BEGIN SUPPLIED INFORMATION
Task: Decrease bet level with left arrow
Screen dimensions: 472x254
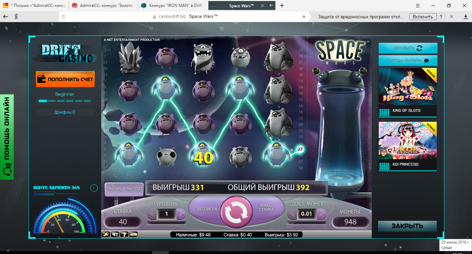Action: point(152,214)
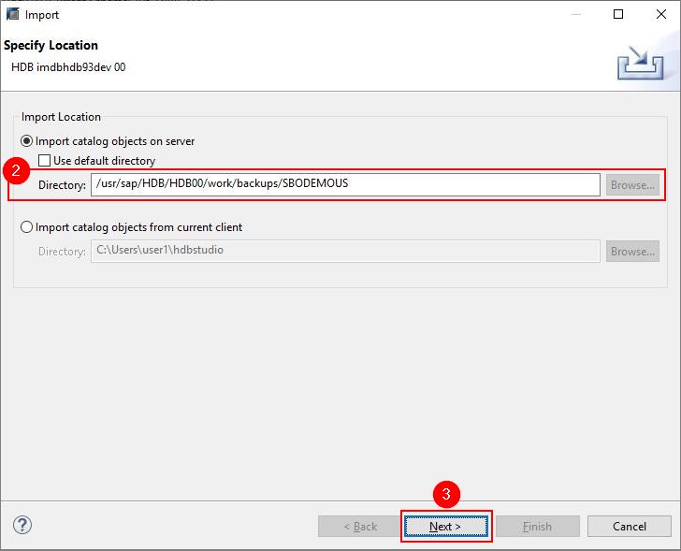Click the red step 2 annotation badge
The image size is (681, 551).
[15, 171]
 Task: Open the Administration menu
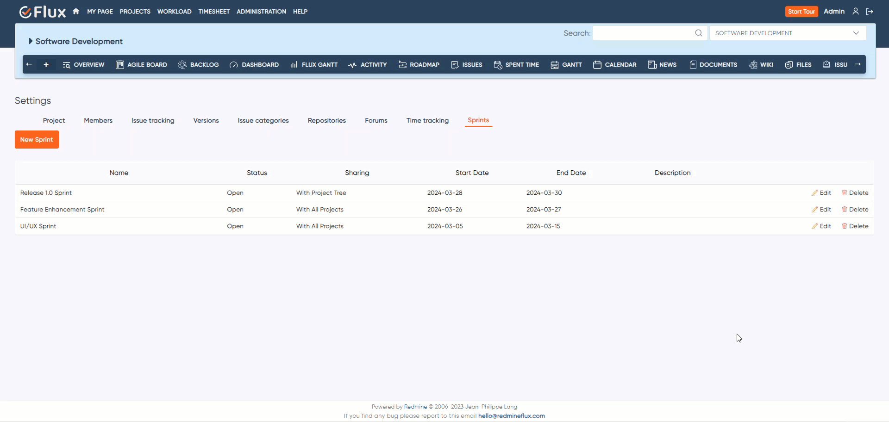pos(261,12)

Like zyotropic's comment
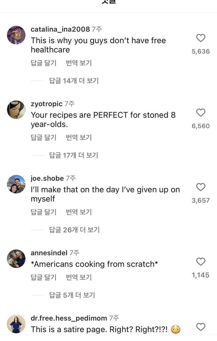pyautogui.click(x=201, y=112)
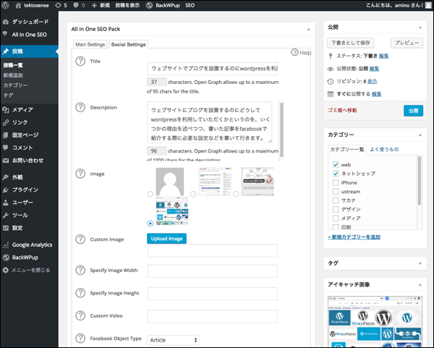Open the Facebook Object Type dropdown
Screen dimensions: 434x348
[173, 339]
END SUPPLIED INFORMATION
REQUIREMENT:
Only the pictures in the listing above get left out; print everything else exactly.

YOUR RESPONSE:
Task: Decrease bet level with left arrow
Screen dimensions: 472x254
Action: point(152,214)
Click the red step 2 annotation badge
The image size is (681, 551).
[15, 171]
 Task: Open the Administration menu
pos(261,12)

Like zyotropic's comment
pyautogui.click(x=201, y=112)
Open the Facebook Object Type dropdown
Screen dimensions: 434x348
[173, 339]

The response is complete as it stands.